Alhambra, festival La Bâtie, Genève, 4 septembre 1998

Chokebore + Mark Eitzel

En annonçant Chokebore comme un groupe rock hawaïen, on s'imagine instantanément des colosses tatoués éructant un hard core plombé en secouant leurs tignasses. On est loin du compte.

Du hard core, cette formation originaire d'Honolulu n'a gardé que l'essence. La faculté de créer l'émotion à partir de pas grand-chose. Deux accords de guitare déclinés sur plusieurs tonalités, une production tellement low-fi que la haute technologie n'est plus qu'un lointain souvenir et le résultat est là, époustouflant.

Groupe de scène avant tout, ils présenteront, exceptionnellement pour ce concert, une formation acoustique. Chokebore a tourné à ce jour dans vingt et un pays. De la Finlande à la Bosnie, aucun public n'est resté insensible à la musique à la fois forte et subtile de ces quatre Américains.
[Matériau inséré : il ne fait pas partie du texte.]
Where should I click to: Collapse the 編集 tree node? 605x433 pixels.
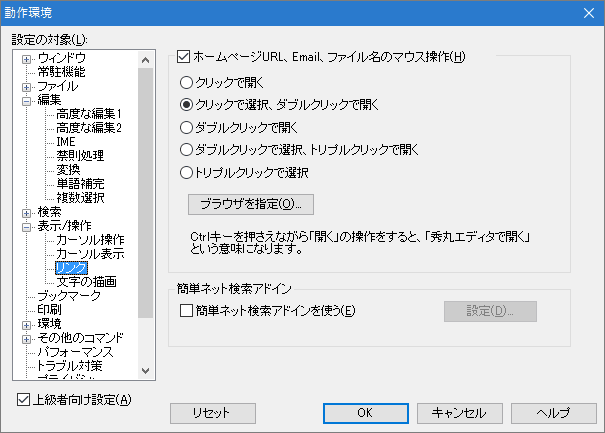point(27,100)
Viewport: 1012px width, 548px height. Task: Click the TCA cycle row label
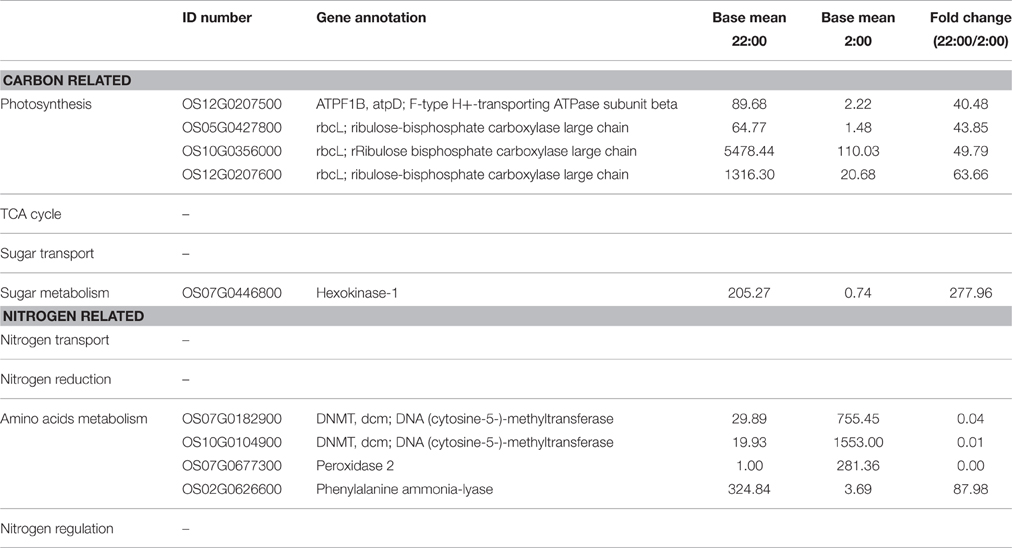31,214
Incapable de se séparer des brumes de l'Angleterre qui l'a vu grandir, Mark Eitzel est allé s'installer à San Francisco, ville réputée pour la fréquence de ce phénomène climatique. Aime-t-il à ce point le côté protecteur des voiles opaques de son enfance ou est-ce sa propension à la mélancolie qui l'a fait poser ses valises au nord de la Californie ? Probablement les deux.

Ex-chanteur d'American Music Club, Mark Eitzel est encore injustement méconnu du grand public. Il a pourtant collaboré avec des membres de Sonic Youth pour son dernier album et Peter Buck (de REM) sur le précédent. Tous le citent comme une référence.
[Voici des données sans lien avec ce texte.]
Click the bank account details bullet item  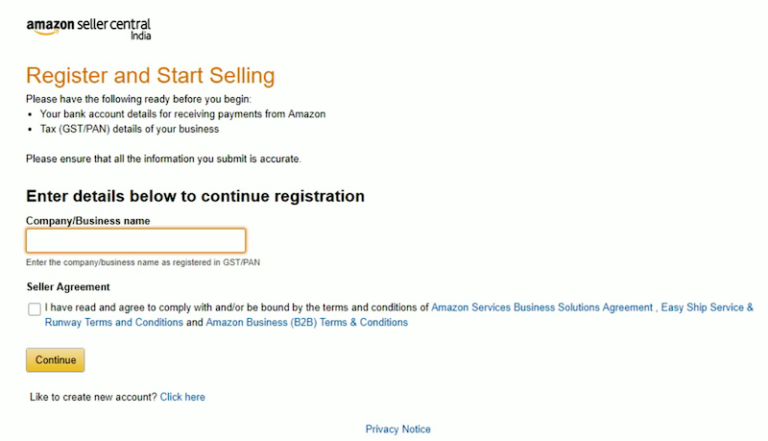(x=183, y=114)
Très empreinte de nostalgies et déceptions diverses, sa musique a un effet apaisant, réconciliant son auditeur avec ses peines et démons.

Guitariste et songwriter talentueux, il fignole une pop subtile et aérienne, comme un artisan amoureux de son art. Avec un talent et une patience dont l'aboutissement ressemble à s'y méprendre à une forme de perfection.